## Exercise instructions:
Look below for the lines from the one with "Better Yourself (334, 2530)" to the one with "Blog (367, 20)", and copy exactly those lines, both ends included.

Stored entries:

--- START ---

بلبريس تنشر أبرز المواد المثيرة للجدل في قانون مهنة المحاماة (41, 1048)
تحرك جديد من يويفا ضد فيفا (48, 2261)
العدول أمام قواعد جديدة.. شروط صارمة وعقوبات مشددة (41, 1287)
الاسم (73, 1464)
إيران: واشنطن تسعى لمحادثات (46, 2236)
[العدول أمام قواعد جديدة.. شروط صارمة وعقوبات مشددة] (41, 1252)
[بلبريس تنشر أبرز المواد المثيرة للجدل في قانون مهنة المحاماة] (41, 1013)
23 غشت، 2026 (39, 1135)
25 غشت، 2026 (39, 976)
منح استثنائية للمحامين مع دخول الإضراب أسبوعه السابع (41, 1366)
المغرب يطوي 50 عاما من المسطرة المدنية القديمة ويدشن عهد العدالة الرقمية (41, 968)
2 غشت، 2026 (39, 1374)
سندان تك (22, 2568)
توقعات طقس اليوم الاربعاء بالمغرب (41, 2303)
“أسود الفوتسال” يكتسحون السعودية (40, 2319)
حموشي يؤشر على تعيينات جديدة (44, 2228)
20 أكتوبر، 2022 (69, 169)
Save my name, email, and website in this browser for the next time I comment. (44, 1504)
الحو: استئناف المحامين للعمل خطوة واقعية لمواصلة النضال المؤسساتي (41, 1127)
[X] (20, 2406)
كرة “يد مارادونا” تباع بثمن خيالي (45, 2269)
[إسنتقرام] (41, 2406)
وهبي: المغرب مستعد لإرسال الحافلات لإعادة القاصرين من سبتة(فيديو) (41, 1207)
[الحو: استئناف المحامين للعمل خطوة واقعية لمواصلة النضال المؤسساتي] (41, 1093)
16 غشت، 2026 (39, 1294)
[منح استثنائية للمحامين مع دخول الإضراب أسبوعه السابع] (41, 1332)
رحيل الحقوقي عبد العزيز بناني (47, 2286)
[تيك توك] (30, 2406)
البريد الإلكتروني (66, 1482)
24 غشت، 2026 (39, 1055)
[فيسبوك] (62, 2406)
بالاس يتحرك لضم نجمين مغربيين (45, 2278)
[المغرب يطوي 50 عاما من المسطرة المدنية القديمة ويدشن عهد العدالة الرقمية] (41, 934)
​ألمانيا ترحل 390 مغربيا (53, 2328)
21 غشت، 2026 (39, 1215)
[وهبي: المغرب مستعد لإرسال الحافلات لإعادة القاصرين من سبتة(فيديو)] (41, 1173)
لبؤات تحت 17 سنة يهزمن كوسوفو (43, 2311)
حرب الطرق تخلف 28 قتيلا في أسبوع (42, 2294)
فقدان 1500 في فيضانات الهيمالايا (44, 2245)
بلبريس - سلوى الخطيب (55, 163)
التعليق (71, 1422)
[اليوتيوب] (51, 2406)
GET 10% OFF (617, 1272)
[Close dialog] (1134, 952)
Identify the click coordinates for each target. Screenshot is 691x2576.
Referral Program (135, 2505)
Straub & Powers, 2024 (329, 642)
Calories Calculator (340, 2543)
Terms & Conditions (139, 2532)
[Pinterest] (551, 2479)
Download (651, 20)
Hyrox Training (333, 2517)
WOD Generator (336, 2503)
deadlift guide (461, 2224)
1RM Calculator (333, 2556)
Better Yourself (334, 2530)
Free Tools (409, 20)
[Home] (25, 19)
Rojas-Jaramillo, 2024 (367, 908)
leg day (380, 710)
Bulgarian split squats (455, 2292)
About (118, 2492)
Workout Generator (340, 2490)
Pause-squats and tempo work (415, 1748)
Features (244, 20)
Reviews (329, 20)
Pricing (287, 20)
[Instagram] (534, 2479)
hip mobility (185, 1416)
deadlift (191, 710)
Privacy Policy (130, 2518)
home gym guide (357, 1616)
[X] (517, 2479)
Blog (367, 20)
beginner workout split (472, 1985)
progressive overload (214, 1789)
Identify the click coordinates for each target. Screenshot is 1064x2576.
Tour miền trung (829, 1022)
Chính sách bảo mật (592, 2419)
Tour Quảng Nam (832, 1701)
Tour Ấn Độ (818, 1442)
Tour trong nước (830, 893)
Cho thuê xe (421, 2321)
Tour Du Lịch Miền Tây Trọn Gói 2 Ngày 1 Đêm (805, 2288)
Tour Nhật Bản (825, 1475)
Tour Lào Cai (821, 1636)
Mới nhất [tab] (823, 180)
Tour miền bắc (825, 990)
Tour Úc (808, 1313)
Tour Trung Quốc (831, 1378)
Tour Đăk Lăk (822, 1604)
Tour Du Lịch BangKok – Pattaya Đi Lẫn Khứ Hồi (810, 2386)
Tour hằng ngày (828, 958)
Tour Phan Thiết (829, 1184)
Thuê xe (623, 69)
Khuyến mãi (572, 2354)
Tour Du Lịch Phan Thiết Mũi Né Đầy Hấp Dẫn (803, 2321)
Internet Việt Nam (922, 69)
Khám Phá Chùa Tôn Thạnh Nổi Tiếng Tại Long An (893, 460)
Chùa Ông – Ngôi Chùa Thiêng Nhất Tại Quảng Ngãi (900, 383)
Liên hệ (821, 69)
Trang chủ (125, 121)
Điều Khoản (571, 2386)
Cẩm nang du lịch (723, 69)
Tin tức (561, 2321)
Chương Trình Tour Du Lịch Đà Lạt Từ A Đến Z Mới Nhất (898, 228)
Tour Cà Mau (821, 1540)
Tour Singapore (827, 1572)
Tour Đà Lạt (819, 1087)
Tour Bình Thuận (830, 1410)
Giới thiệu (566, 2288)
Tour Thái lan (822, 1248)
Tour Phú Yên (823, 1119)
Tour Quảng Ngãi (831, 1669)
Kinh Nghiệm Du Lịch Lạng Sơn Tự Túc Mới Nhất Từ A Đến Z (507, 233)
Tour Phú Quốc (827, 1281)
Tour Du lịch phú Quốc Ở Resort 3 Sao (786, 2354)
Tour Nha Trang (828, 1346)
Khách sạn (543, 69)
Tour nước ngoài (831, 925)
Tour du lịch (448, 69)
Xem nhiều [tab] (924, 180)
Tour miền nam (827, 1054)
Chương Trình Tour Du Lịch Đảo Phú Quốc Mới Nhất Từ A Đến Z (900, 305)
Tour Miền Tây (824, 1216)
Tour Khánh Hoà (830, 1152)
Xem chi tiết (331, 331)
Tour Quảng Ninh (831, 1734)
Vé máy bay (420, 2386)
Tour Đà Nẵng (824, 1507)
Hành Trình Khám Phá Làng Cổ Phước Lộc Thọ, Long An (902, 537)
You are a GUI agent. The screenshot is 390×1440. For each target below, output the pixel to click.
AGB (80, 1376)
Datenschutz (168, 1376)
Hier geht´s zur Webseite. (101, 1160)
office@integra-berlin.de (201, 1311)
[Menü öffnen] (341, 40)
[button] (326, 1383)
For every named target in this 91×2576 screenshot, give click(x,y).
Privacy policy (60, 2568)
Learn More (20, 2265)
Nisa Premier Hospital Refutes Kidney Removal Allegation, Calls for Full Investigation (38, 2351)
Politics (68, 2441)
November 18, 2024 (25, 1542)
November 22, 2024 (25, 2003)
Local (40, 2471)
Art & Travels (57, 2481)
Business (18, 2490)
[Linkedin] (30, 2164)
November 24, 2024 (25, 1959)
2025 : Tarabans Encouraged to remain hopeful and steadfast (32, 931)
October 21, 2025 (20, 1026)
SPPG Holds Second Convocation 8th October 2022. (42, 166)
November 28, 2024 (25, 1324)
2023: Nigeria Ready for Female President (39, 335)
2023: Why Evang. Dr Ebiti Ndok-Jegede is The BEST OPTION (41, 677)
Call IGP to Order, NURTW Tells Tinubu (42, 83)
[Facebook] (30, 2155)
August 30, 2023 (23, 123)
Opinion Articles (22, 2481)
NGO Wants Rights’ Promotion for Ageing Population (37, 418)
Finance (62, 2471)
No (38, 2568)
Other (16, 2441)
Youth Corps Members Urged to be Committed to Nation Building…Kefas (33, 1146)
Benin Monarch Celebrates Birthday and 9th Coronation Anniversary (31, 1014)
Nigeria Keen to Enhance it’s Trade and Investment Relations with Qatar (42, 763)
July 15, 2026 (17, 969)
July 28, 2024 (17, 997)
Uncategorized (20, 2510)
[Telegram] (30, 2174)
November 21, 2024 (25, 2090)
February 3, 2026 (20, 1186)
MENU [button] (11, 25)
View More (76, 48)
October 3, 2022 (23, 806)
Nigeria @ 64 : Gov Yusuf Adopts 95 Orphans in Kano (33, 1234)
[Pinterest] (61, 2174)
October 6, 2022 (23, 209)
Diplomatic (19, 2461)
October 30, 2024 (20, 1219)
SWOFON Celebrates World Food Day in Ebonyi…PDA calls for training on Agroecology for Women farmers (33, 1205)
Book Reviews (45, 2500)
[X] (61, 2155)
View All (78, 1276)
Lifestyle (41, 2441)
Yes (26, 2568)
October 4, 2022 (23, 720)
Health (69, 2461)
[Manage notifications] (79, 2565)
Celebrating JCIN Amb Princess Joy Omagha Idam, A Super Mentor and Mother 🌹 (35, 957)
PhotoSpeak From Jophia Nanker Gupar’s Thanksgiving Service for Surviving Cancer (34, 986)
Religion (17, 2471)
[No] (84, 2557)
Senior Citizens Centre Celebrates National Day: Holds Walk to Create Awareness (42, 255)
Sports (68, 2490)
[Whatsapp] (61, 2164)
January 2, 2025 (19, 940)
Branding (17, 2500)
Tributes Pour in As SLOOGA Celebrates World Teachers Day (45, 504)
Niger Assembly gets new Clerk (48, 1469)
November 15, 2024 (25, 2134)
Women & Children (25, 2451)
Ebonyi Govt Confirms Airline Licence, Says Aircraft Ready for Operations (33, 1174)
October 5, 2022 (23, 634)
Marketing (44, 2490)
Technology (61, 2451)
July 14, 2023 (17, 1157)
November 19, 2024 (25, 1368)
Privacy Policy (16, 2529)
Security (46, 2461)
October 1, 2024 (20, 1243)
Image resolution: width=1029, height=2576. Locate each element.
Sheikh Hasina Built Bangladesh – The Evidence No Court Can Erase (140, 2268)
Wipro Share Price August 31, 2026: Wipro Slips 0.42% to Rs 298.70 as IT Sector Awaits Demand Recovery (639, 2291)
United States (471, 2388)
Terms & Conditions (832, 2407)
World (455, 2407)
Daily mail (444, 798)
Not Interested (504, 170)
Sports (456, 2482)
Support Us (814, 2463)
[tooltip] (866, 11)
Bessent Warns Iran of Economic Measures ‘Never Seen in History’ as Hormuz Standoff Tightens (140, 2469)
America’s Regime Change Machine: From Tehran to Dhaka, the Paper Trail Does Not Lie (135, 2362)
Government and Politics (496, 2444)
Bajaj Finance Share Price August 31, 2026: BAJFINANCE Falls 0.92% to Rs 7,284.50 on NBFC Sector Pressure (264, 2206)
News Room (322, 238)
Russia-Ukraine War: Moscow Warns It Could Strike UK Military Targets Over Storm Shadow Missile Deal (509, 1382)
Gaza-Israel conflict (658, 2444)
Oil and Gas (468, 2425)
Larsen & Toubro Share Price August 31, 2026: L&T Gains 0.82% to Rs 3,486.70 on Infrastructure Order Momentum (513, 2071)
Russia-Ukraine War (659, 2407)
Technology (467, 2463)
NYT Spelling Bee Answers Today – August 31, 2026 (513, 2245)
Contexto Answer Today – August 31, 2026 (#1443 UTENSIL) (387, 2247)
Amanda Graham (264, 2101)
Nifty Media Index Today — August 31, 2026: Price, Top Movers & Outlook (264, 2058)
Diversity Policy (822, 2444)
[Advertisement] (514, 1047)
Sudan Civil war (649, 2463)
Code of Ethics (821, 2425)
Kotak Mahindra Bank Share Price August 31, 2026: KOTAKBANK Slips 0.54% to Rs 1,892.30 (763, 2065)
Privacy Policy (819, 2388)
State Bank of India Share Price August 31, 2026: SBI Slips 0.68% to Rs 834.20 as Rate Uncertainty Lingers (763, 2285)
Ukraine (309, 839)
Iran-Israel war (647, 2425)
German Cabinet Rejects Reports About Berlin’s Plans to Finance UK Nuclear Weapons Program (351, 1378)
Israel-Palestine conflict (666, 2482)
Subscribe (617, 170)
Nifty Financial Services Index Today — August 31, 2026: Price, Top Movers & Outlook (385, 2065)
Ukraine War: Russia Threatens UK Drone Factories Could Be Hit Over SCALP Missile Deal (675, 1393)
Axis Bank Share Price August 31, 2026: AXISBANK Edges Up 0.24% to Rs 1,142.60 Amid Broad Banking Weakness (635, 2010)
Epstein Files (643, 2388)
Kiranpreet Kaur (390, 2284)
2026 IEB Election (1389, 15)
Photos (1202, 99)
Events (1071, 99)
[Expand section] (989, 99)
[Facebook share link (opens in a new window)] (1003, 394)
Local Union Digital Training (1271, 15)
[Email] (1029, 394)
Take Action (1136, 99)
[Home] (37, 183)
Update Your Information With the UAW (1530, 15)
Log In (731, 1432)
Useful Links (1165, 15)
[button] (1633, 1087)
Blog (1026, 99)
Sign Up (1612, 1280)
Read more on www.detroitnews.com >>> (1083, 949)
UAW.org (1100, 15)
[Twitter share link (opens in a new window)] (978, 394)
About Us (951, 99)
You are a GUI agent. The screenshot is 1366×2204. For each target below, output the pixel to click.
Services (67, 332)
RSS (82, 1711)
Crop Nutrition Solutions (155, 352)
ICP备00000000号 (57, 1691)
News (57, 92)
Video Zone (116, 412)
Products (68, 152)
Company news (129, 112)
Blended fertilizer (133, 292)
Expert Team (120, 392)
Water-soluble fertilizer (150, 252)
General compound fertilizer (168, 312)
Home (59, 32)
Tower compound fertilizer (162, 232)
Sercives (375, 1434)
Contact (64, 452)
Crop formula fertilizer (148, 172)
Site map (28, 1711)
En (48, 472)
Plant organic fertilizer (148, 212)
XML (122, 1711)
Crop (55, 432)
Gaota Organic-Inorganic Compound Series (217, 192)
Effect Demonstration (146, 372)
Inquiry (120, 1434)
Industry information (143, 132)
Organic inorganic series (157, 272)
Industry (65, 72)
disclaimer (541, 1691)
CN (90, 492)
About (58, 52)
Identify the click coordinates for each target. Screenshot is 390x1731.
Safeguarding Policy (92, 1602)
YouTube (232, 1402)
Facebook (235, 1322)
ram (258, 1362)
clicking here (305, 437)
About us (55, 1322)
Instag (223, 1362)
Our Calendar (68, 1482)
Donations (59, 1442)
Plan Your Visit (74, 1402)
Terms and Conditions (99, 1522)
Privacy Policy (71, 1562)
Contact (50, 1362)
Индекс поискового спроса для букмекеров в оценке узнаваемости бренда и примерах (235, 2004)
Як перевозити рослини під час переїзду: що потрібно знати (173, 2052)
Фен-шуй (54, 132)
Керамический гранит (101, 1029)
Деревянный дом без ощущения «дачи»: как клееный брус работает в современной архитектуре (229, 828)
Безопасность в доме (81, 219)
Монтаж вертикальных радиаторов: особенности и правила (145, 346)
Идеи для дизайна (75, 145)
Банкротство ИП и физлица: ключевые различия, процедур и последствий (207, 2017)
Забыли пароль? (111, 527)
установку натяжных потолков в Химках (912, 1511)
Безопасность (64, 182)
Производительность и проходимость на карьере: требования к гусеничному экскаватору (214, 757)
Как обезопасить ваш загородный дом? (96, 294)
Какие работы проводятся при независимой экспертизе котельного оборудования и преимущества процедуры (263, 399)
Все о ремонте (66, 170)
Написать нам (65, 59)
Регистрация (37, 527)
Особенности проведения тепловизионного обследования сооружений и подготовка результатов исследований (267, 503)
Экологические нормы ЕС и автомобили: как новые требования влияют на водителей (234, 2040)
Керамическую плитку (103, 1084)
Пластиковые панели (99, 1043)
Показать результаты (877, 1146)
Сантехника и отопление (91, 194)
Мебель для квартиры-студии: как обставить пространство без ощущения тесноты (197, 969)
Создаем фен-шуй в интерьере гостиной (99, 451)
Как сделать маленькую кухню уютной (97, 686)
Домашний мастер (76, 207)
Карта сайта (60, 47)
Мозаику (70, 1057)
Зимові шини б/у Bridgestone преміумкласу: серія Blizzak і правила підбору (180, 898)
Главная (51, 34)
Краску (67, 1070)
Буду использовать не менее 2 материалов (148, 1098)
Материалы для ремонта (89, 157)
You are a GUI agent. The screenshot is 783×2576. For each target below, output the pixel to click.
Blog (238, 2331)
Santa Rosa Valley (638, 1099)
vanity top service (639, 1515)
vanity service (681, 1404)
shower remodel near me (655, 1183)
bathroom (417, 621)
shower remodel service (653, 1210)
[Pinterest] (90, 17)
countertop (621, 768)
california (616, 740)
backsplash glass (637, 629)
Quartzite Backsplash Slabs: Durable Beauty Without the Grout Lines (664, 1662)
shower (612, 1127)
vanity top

--- END ---

## Your response:
Better Yourself (334, 2530)
Free Tools (409, 20)
[Home] (25, 19)
Rojas-Jaramillo, 2024 (367, 908)
leg day (380, 710)
Bulgarian split squats (455, 2292)
About (118, 2492)
Workout Generator (340, 2490)
Pause-squats and tempo work (415, 1748)
Features (244, 20)
Reviews (329, 20)
Pricing (287, 20)
[Instagram] (534, 2479)
hip mobility (185, 1416)
deadlift (191, 710)
Privacy Policy (130, 2518)
home gym guide (357, 1616)
[X] (517, 2479)
Blog (367, 20)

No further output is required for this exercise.